*WHAT IS BEING ASKED:*
Could you return, exactly as written, every line from the one containing "This screenshot has width=1400, height=865." through the last line of the entries below, leaving out the pictures?

*AVAILABLE DATA:*
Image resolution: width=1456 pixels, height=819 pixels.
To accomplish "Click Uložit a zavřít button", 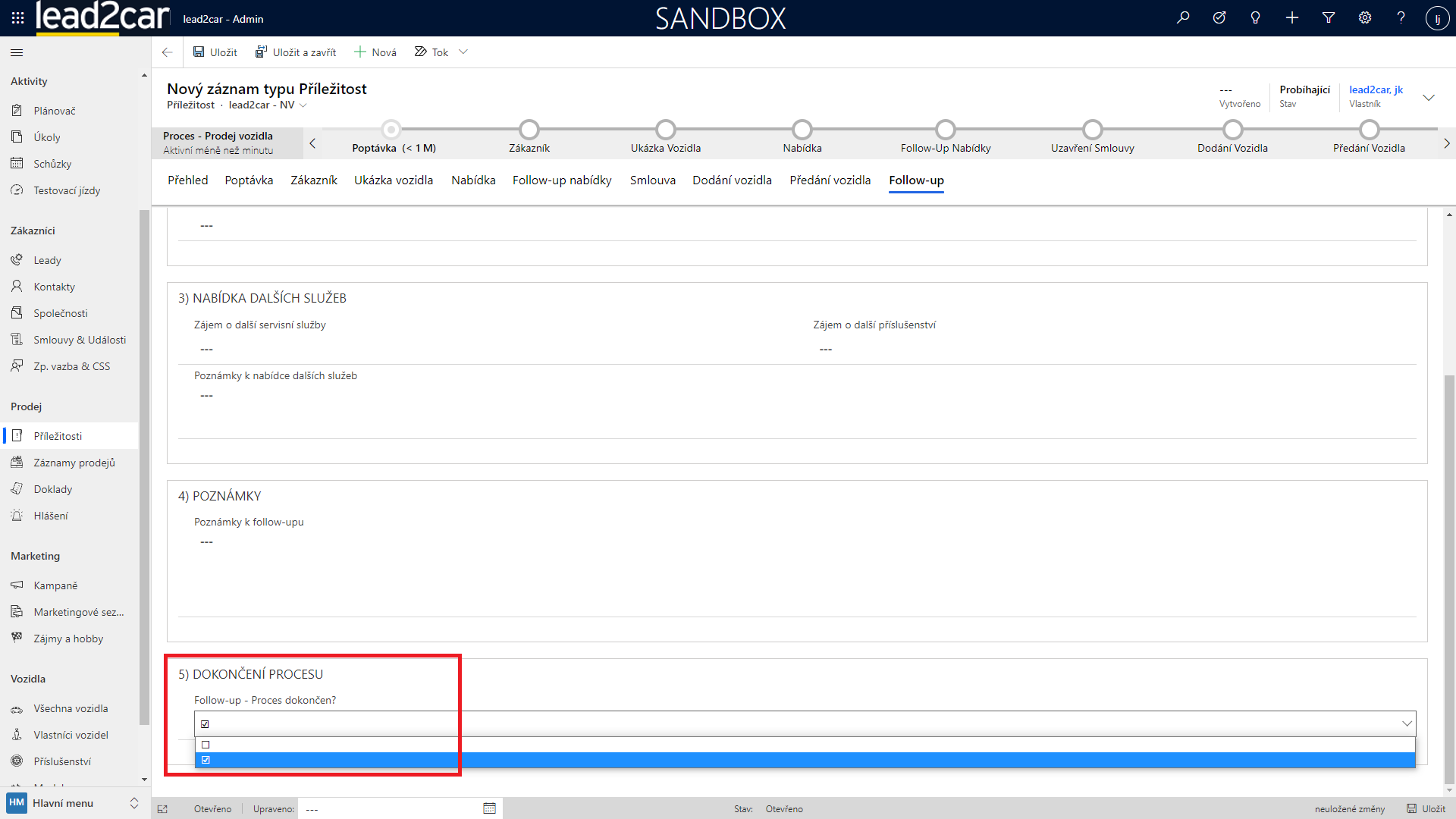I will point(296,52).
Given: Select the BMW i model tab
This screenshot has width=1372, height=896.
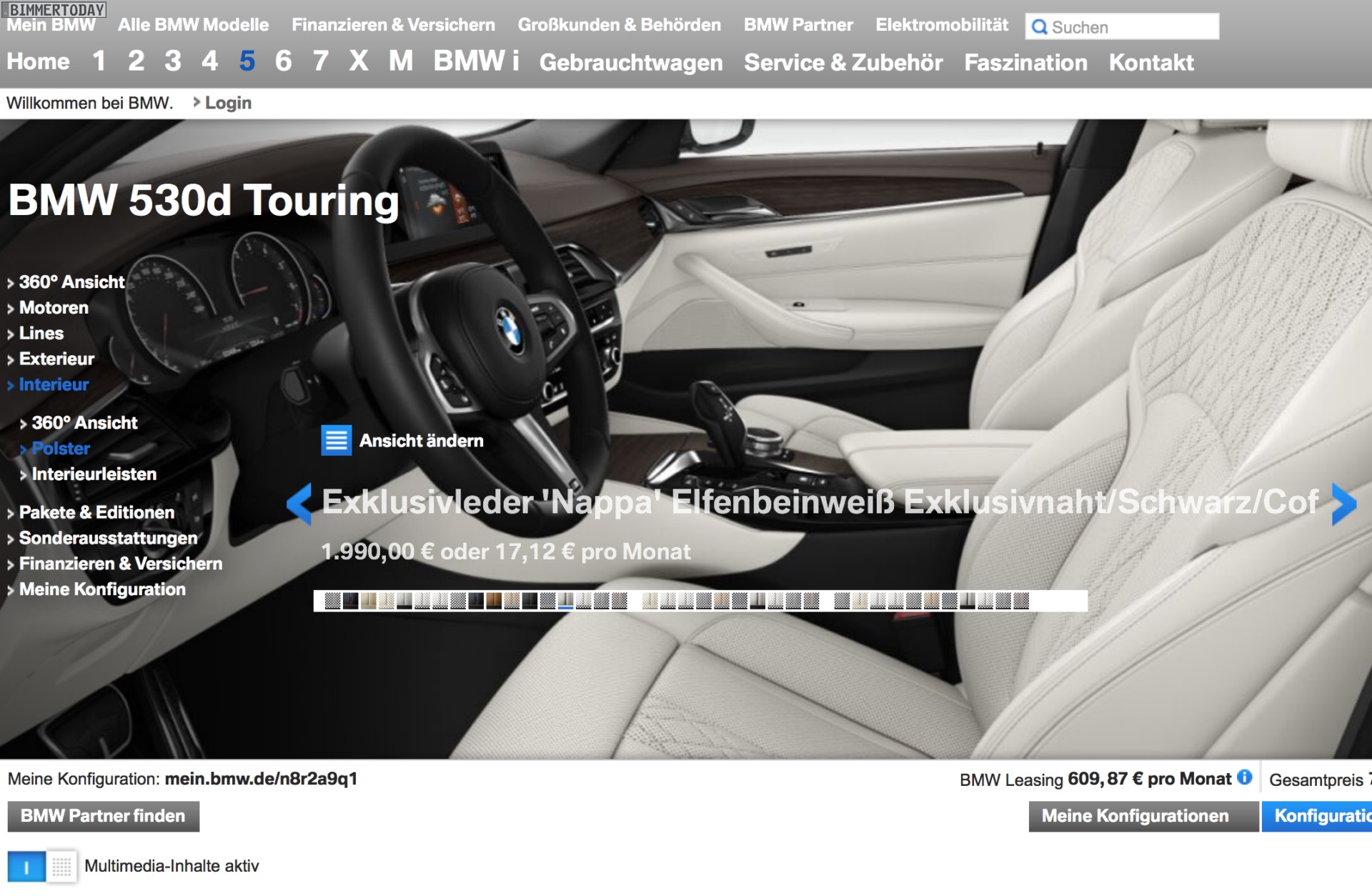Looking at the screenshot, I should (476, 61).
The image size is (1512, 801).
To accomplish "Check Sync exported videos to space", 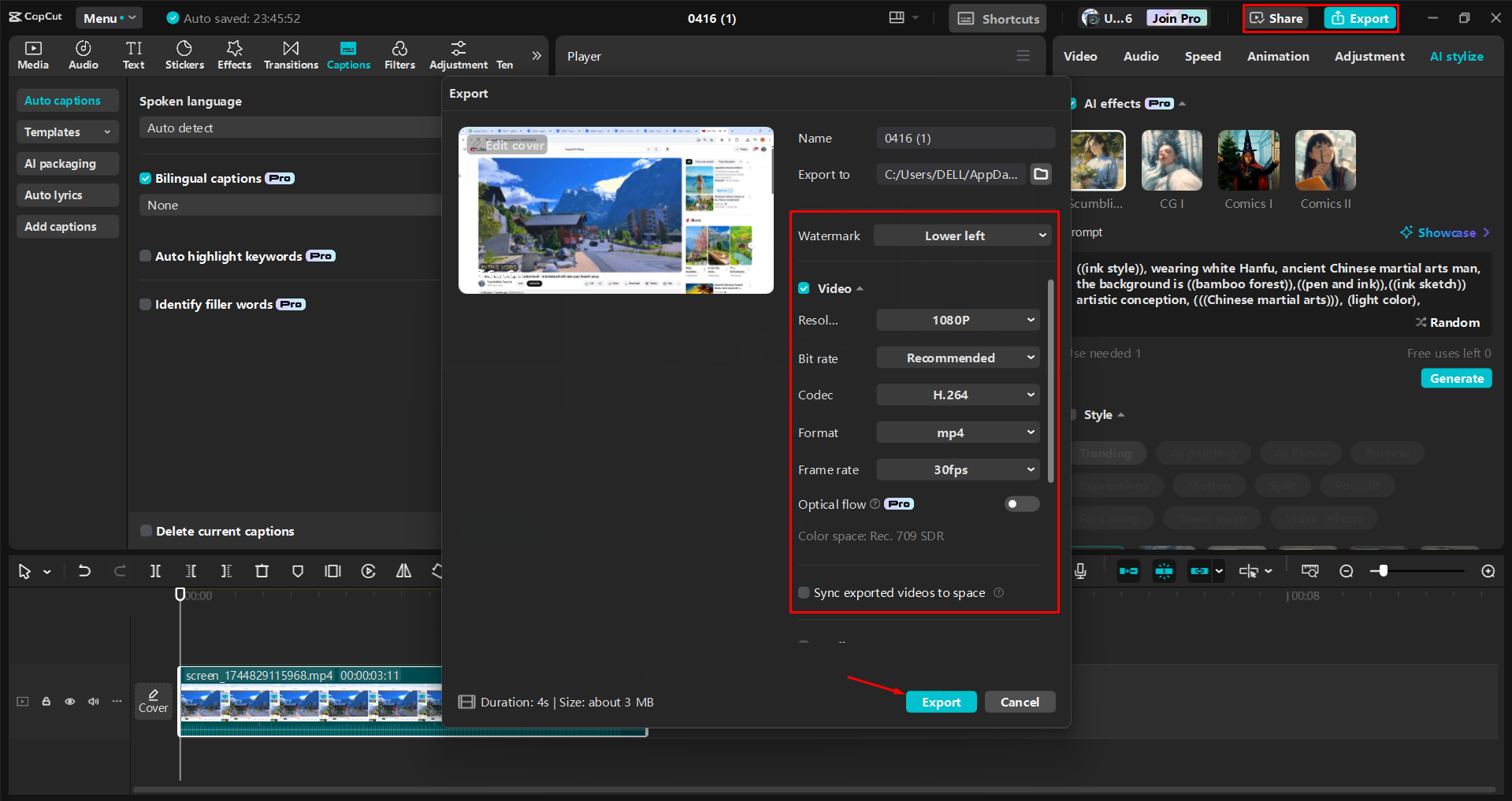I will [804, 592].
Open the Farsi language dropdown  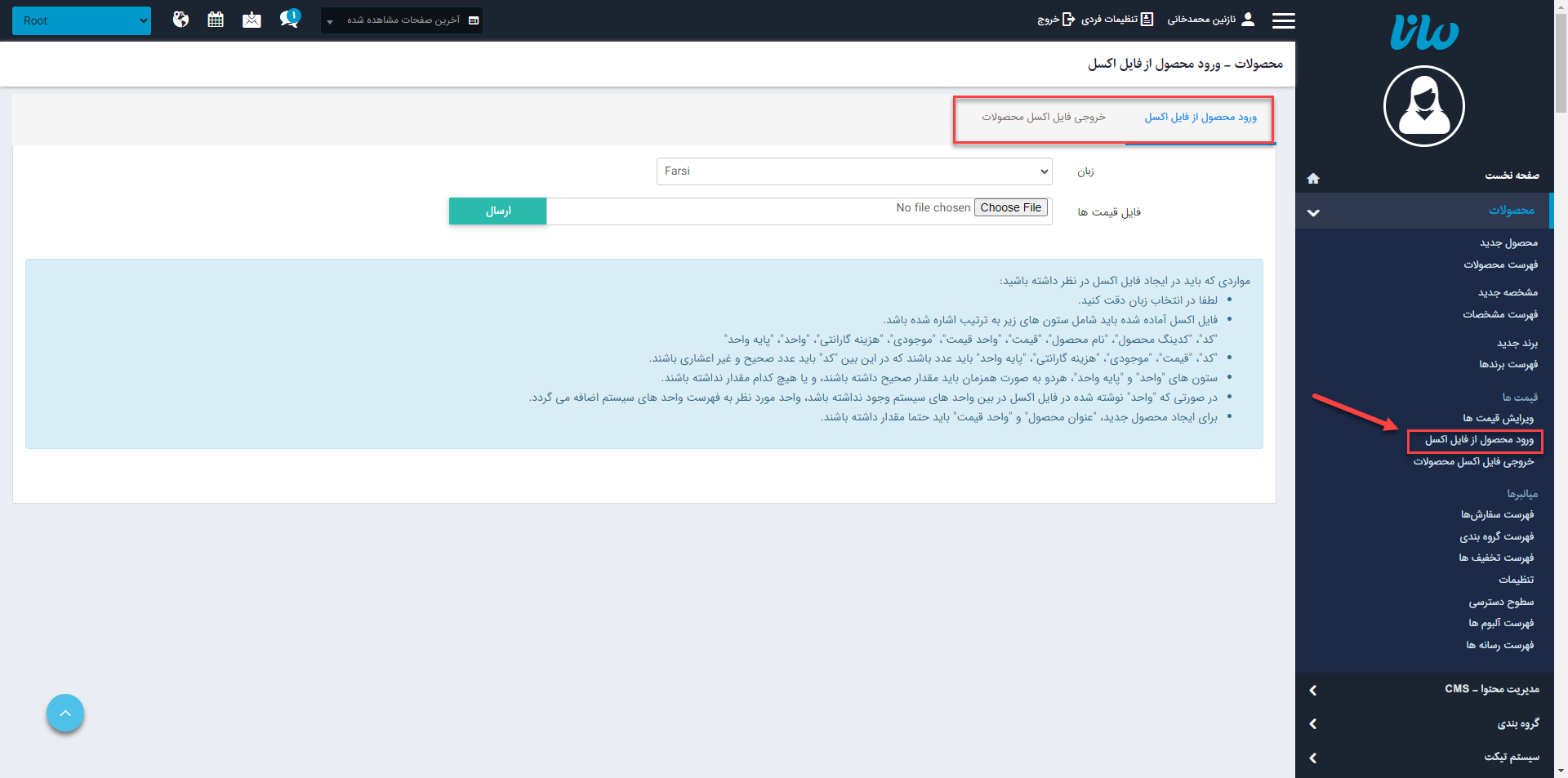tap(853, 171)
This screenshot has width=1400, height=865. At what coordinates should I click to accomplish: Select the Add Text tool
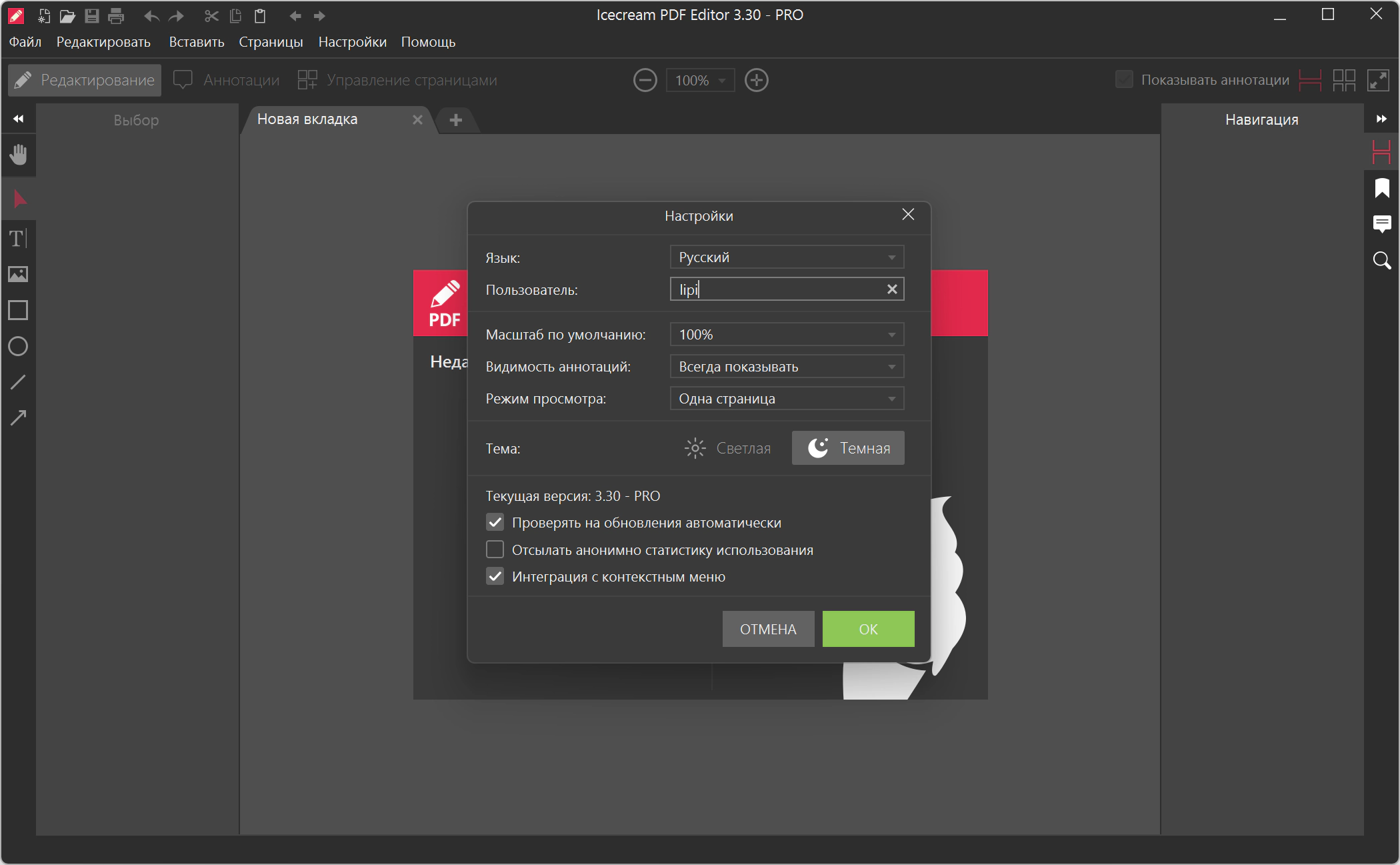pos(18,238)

*COMPLETED EXERCISE:*
This screenshot has width=1400, height=865. At what coordinates should I click to accomplish: Select the Add Text tool
pos(18,238)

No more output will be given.